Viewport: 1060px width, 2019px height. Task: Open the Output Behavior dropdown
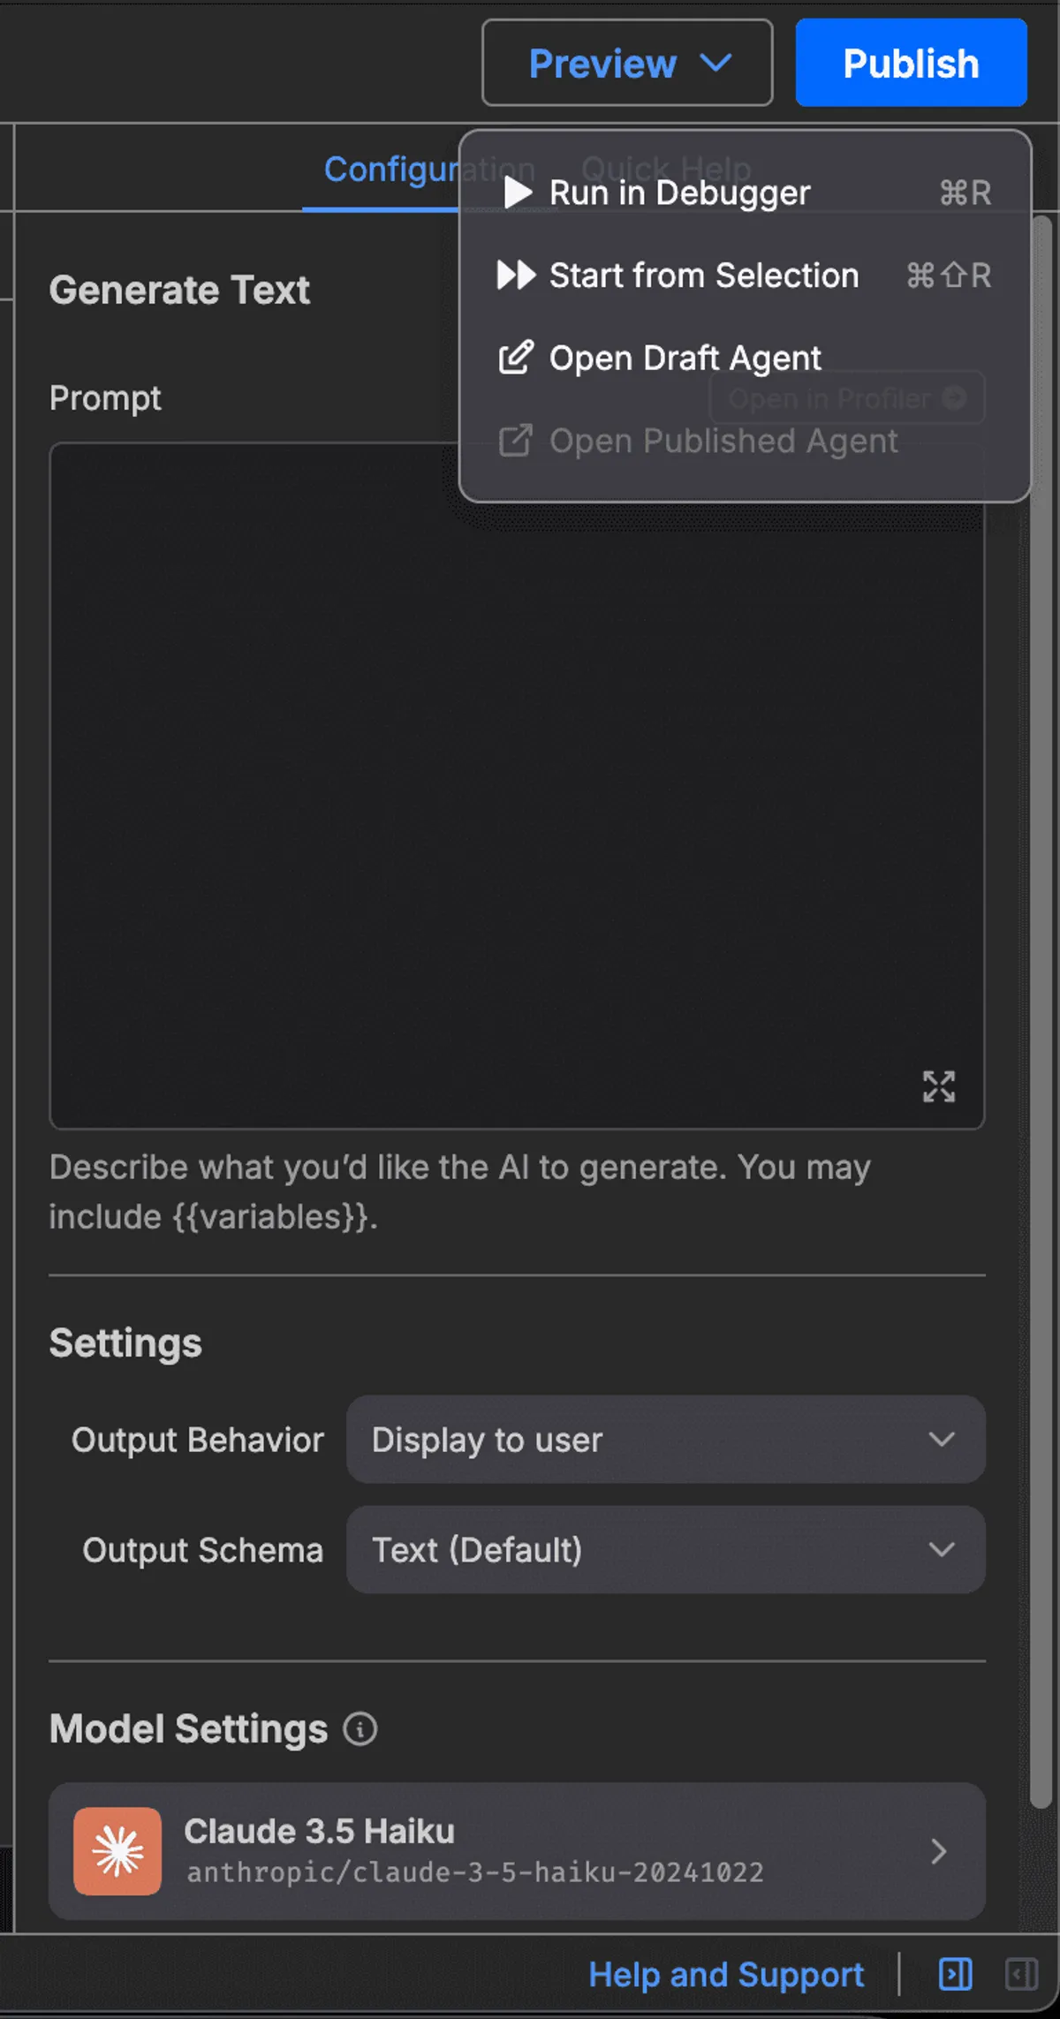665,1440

--

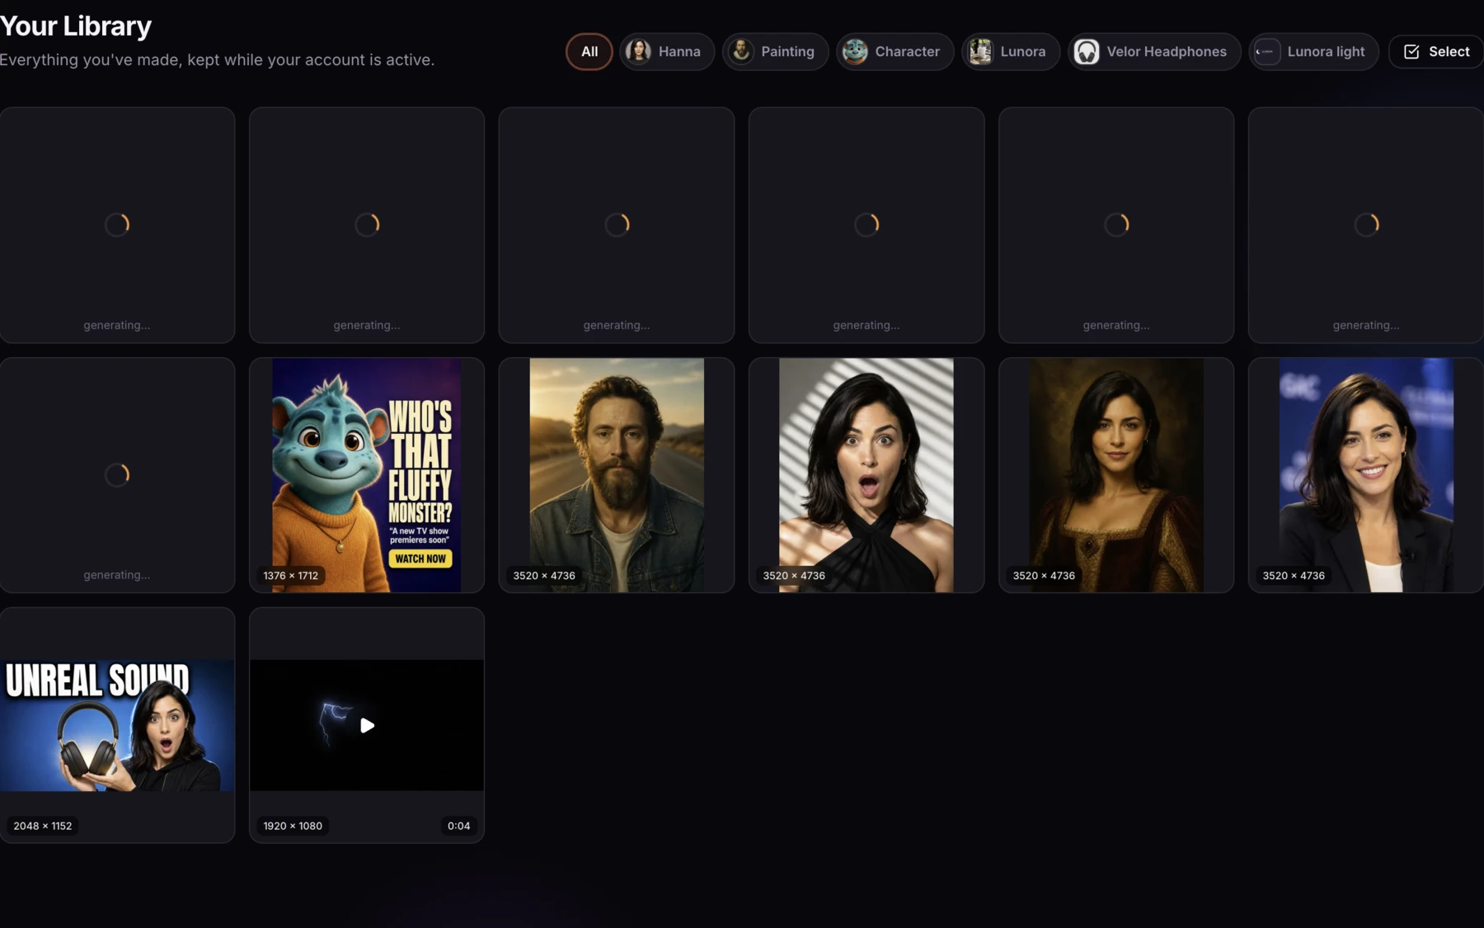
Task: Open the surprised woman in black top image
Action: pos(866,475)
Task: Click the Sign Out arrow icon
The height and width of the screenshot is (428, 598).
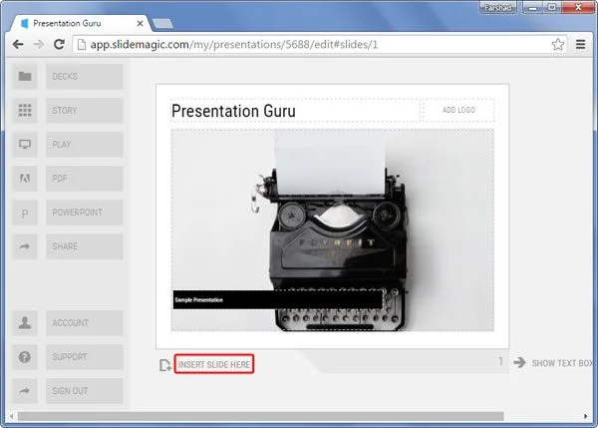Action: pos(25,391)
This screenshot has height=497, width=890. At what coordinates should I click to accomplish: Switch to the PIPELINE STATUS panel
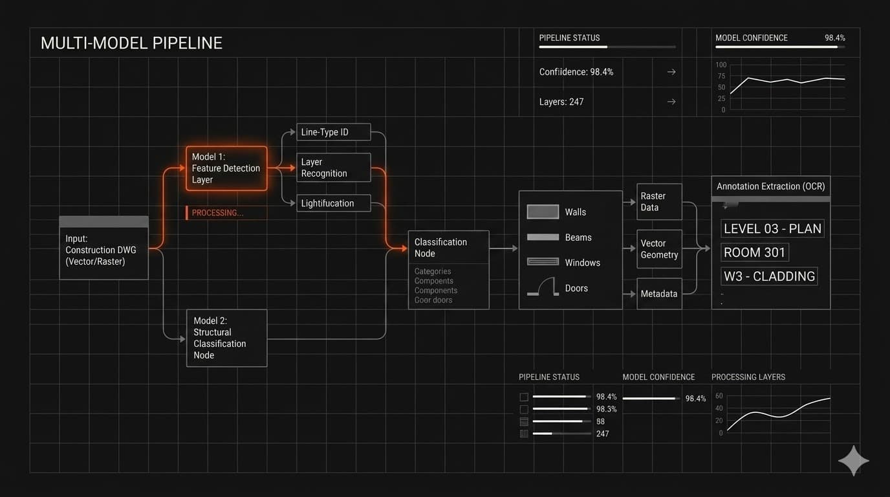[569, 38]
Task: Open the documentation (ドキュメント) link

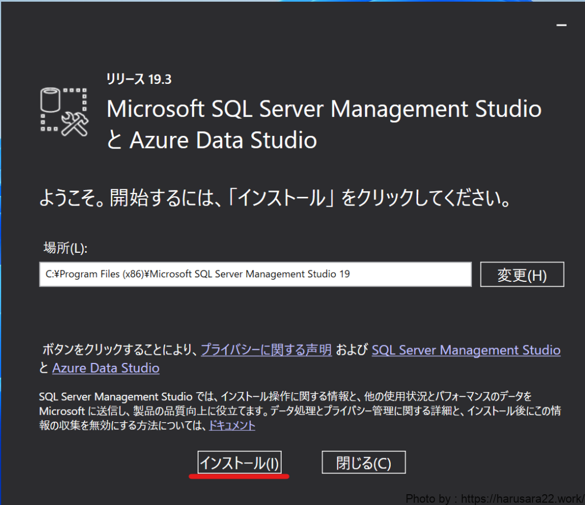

» **Exercise prompt**: What you return must match, character for character, the lines above from the one with "Task: Click the Sign Out arrow icon" through the one with "Task: Open the documentation (ドキュメント) link", minus any pictures.

» **Solution for this exercise**:
Task: Click the Sign Out arrow icon
The height and width of the screenshot is (428, 598).
Action: pos(25,391)
This screenshot has height=497, width=890. At what coordinates should I click to accomplish: Switch to the PIPELINE STATUS panel
[569, 38]
Task: Open the documentation (ドキュメント) link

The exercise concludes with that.